The planting hole must be big enough to take the roots comfortably. Don’t try to make do with a hole that is too small as the roots resent being cramped. Set the bush so the soil level from before, which should still be clearly identifiable on the main stem, is the set level with soil surface now. Fill in the friable topsoil and firm it down well. Water the bush in, wait for the soil to settle and then top up so the planting area is level with the surrounding ground. You will find after the first watering the ground will often sink again and you don’t want the new bushes sitting in a hollow where water can collect over winter.
Your new bushes are now happily settles into their new home awaiting the spring when they will burst forth into new growth.
Container grown bushes can often be purchased during the growing season [that is late April to September] and these represent a convenient method of transplanting them outside of the ‘normal’ season which would be Autumn and winter. The principals of planting from a container are the same but you only need to prepare a hole the same size as the container, so the rootball sits in it’s new hole comfortably. Examine the rootball before you set it. It will depend on how long the bush has been potted, if it was containerised that spring then you will need to be careful not to disturb the root system as the compost may be a bit lose. But if you bush was potted the year before extensive new root growth will have filled the pot and you will need to tease some of that out to get new roots establishing as soon as possible.

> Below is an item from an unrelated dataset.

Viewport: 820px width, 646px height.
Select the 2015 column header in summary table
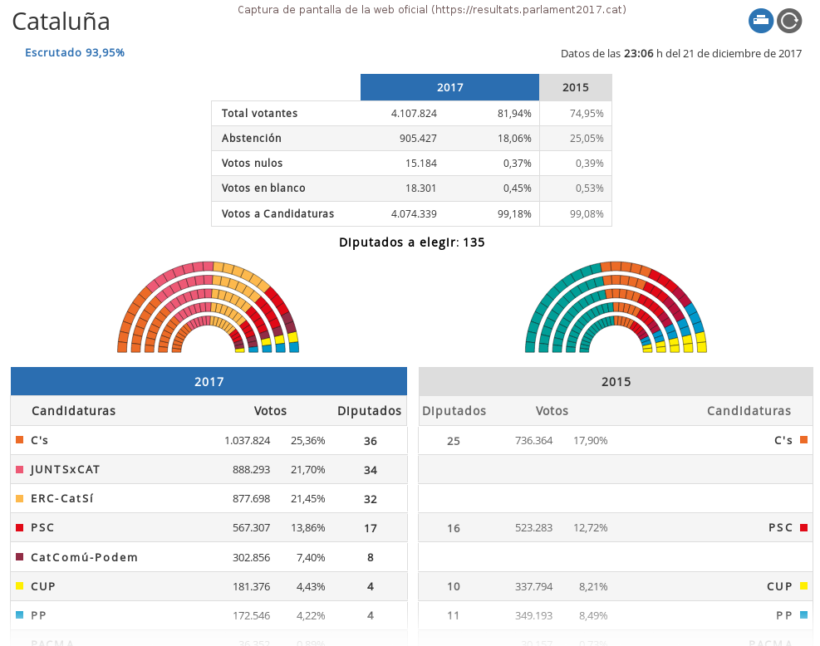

The main difference between planting bare root bushes in the Autumn and Winter, and pot grown bushes when it is warmer, is that of watering. A bare root bush is ‘asleep’ and it doesn’t have any immediate requirements. The only reason it is suggested that you water this type of bush in after planting is to settle the soil, other than that it wouldn’t be necessary at all because the bush isn’t doing anything as such. Pot grown and containerised bushes are a different proposition because they are already in growth and have leaves and stems to support with a regular supply of moisture and nutrient. If this isn’t given to them adequately then that is when these new shoots and leaves start to wilt and may even die because the bush doesn’t have an established root system to support it. Regular and heavy watering is essential to wellbeing under these circumstances and I can’t emphasis the ‘heavy’ enough. Too often I have seen inexperienced gardens wafting around with a small watering cane, rose intact, sprinkling the water briefly over the top of the plant and thinking that’s enough. It isn’t! Remove the rose or sprinkler if you have to use a watering can at all, better still get the hose pipe and use that direct. Apply water to the base of the plant around the roots – that’s where it’s required, at soil level. Watering over the top of the plant is useless because a lot of it doesn’t reach the soil at all and simply evaporates from the foliage in a matter of minutes. You want to puddle the new bushes in – a term used to signify leaving the hose in place for up to 1 or 2 minutes until the water floods the planting area and begins to spread out. Only when this happens have you given enough – next move on to the next bush. This water regime should be practiced twice a day for the first 2 weeks, and one a day after that until the new bushes show strong new growth, signifying that they are now well established in their new home. The early morning and the evening are the best times to water, always.